Investigators in Minneapolis then sought a special warrant under the Foreign Intelligence Surveillance Act (FISA), which requires evidence that the target is an agent of a foreign power, including organized terrorist groups such as Osama bin Laden's al Qaeda network.
A classified cable in August from the French intelligence service said Moussaoui had radical Islamic beliefs and identified a friend as having fought in Chechnya with an Algerian Muslim group that included a known bin Laden associate, U.S. officials said.
But the French information did not tie Moussaoui directly to al Qaeda or any other terrorist group, prompting the FBI general counsel's office to rule there was not enough cause to obtain a warrant under the FISA statute, sources said. The case was never forwarded for review to the Justice Department, which submits FISA cases to a special intelligence court.
"They looked at it several times, but nobody thought it was sufficiently close to meeting the standard," an official said. "It wasn't even a close call. Otherwise, it would have gone across the street," to Justice.
FBI agents in the Minneapolis office, which rarely handles international terrorism cases, traced Moussaoui's U.S. travels to Airman Flight School in Norman, Okla., where he had logged 57 hours of flight time earlier in the year and was viewed as a poor student, officials said. But investigators were unable to find enough evidence to let them proceed with a computer search, and Moussaoui refused to cooperate with authorities, sources said.
Sept. 11 provided the evidence, authorities said. The deadly hijackings were used to secure a warrant later that day to search Moussaoui's computer, helping prompt authorities to ground crop-dusters for fear of another terrorist plot.

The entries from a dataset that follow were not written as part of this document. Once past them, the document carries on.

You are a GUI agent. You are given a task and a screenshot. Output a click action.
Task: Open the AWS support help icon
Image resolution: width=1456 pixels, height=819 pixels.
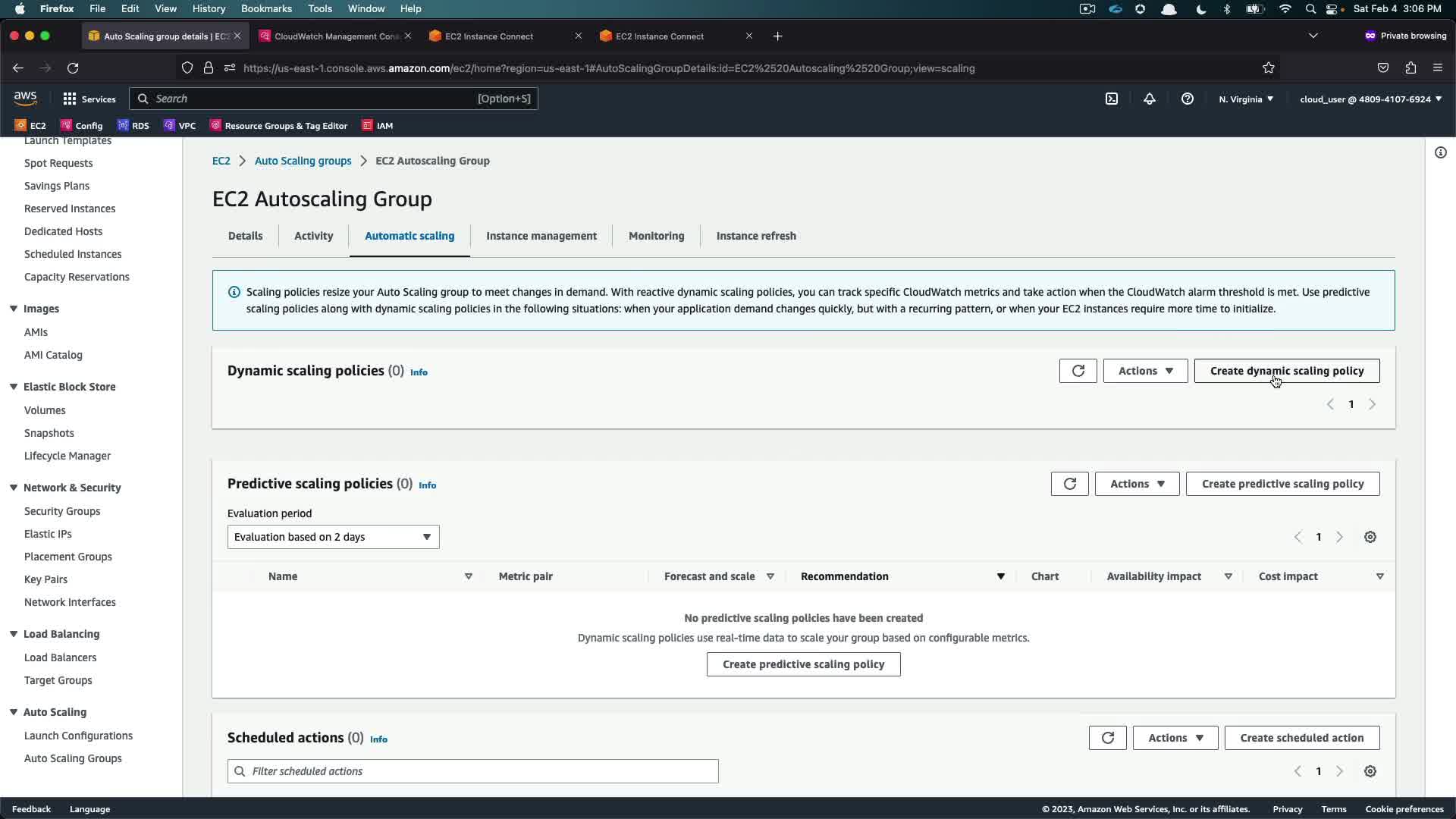tap(1188, 99)
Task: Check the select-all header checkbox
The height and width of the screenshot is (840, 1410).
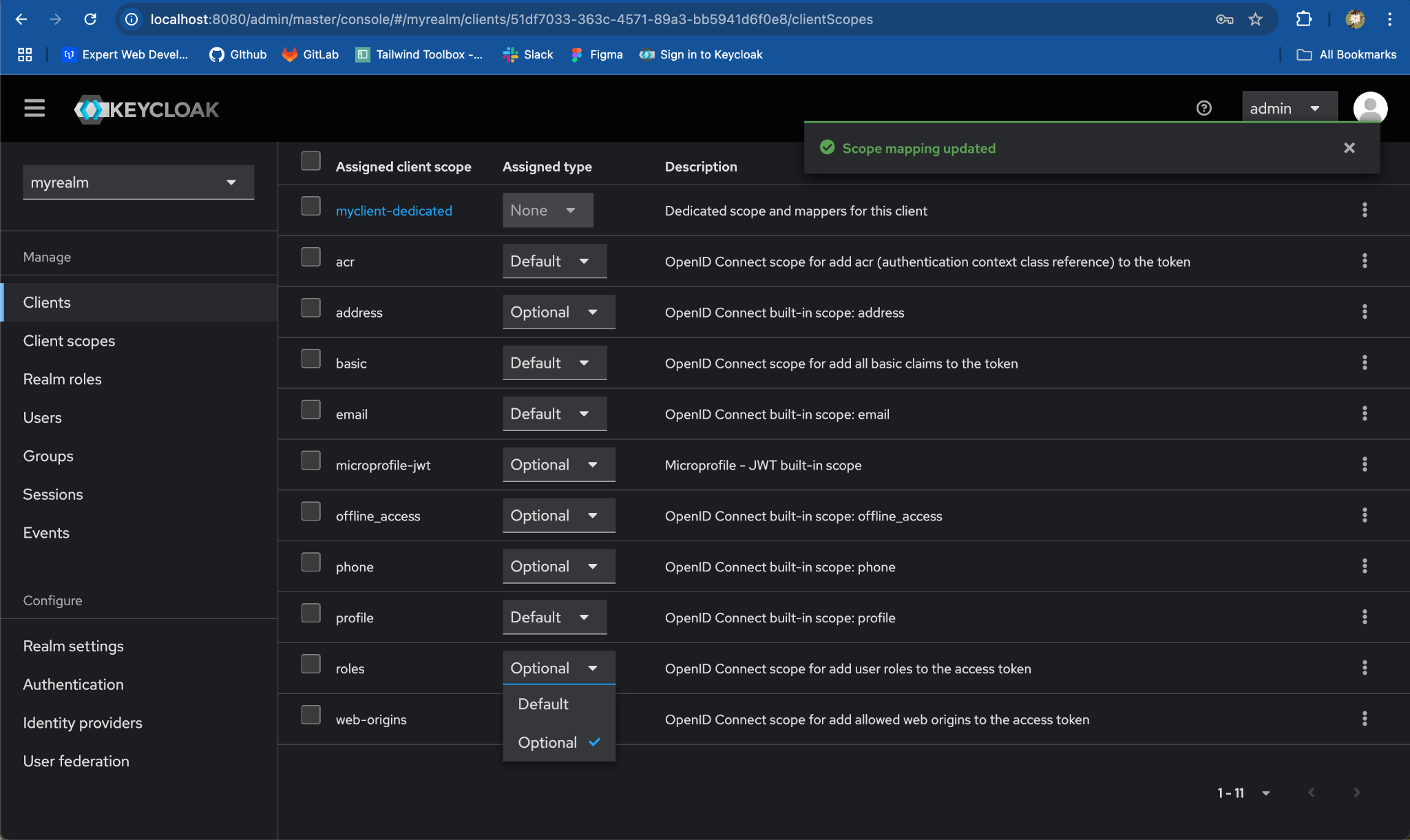Action: [x=311, y=161]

An indictment handed up in Alexandria on Dec. 11 alleges that Moussaoui was trained and funded by al Qaeda and was part of the hijacking conspiracy, receiving $14,000 from an alleged terrorist in Germany and mirroring the behavior of many of the 19 dead hijackers.
But FBI and Justice Department officials say that those connections were not evident before Sept. 11 and that the information on Moussaoui's laptop would have provided few tangible clues for investigators at the time. The computer files, written in English, contained no specific references to terrorism, terrorist groups or a hijacking plot, sources said.
"They really didn't have anything on this guy, other than he was here illegally," one U.S. official said. "We've gone through everything to see if anything was missed, and there wasn't anything."